La obra de Paula Cury se estrenó en el festival SXSW de Austin y recoge los relatos de mujeres que, bajo anonimato, comparten las consecuencias de una legislación que impide decidir sobre la interrupción del embarazo
Thania Urías
Infobae.— El estreno de ‘Niñas Escarlata’ en el festival South By Southwest (SXSW) en Austin pone el foco en la realidad del aborto y la maternidad forzada en República Dominicana, país donde la interrupción voluntaria del embarazo sigue prohibida en toda circunstancia.
La directora Paula Cury documenta cinco testimonios de mujeres que han enfrentado las consecuencias de esta legislación, recurriendo al anonimato para proteger su identidad.
En el proceso de producción, la cineasta lanzó una convocatoria digital que, en solo un día, recibió más de cien historias de mujeres dispuestas a romper su silencio. Al respecto, Cury explicó a EFE que “mucha gente está atravesando este tipo de experiencia y quiere contar su historia porque siente que ha estado obligada a permanecer en silencio”. Este dato ilustra la magnitud del fenómeno y la necesidad de espacios para el testimonio.

Pese a la penalización reforzada en la última reforma del Código Penal, el documental muestra que el deseo de hablar supera el temor a las represalias.
El largometraje recoge relatos de mujeres que, ante la prohibición, se vieron forzadas a dar a luz o buscar alternativas clandestinas. La directora señala que la respuesta negativa fue inmediata: “Cada vez que una mujer sale a denunciar temas sobre el acoso o la falta de derechos reproductivos, cae una ola de discurso de odio”.
La criminalización del aborto y sus efectos
República Dominicana figura entre los cinco países latinoamericanos que mantienen la prohibición absoluta del aborto. El documental evidencia tanto las consecuencias personales como el ambiente social que obliga al silencio.
Las protagonistas del filme permanecen en el anonimato, reflejando el temor a la estigmatización. La normativa vigente convierte a cualquier mujer que decida interrumpir un embarazo en criminal, lo que refuerza la carga de vergüenza y aislamiento.
Cury explicó que el título ‘Niñas Escarlata’ alude a la sangre y a la figura bíblica de la mujer adúltera, señalando: “Para mí, la idea es reapropiarse de ese término y utilizarlo de manera simbólica”.
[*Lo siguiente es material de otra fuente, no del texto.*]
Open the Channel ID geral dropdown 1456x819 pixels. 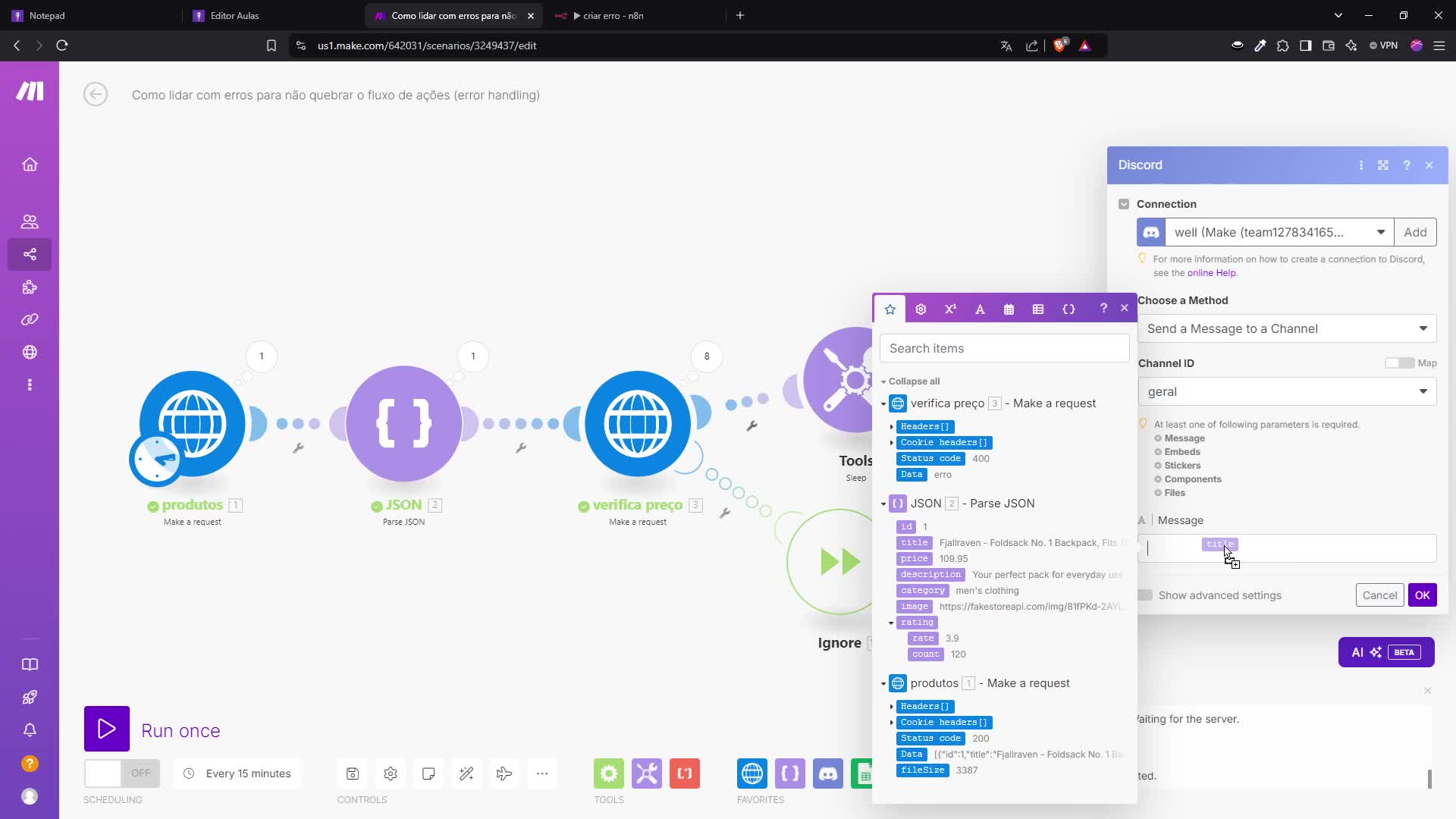coord(1287,391)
La película aspira a que quienes viven estas experiencias encuentren un reflejo en la pantalla y que la sociedad reconozca la dimensión colectiva del problema. La directora subraya que la violencia simbólica no solo proviene de las leyes, sino también de la reacción social ante quienes se atreven a hablar.
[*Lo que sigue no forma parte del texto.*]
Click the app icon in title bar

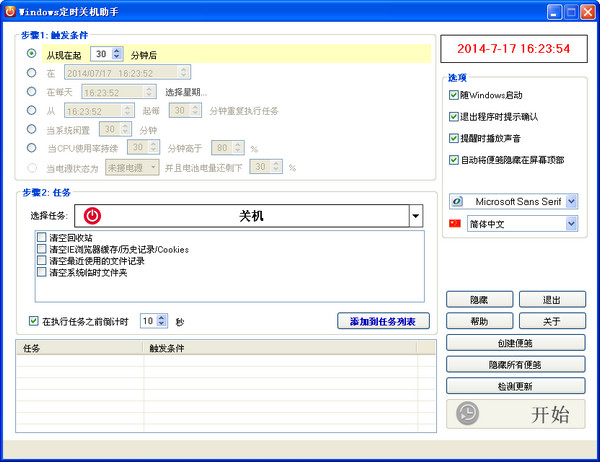coord(10,11)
Tras su estreno en Estados Unidos, ‘Niñas Escarlata’ tendrá una proyección en el Festival de Cine de Guadalajara a mediados de abril. Este es el primer largometraje de Paula Cury, quien previamente recibió reconocimiento por su cortometraje A la Deriva, premiado en el Rhode Island Film Festival.
La edición número cuarenta de SXSW, que concluyó el 18 de marzo, reunió a miles de asistentes, con más de cien proyectos musicales, decenas de estrenos mundiales y una amplia muestra de cine independiente. El festival se consolida como un espacio de visibilidad para temas sociales y voces emergentes.
El documental de Cury aparece en un contexto en el que el debate sobre los derechos reproductivos. La obra se presenta como un testimonio colectivo sobre el costo humano de la criminalización, y llama la atención sobre el papel del silencio en sociedades donde la autonomía sobre el propio cuerpo se convierte en delito.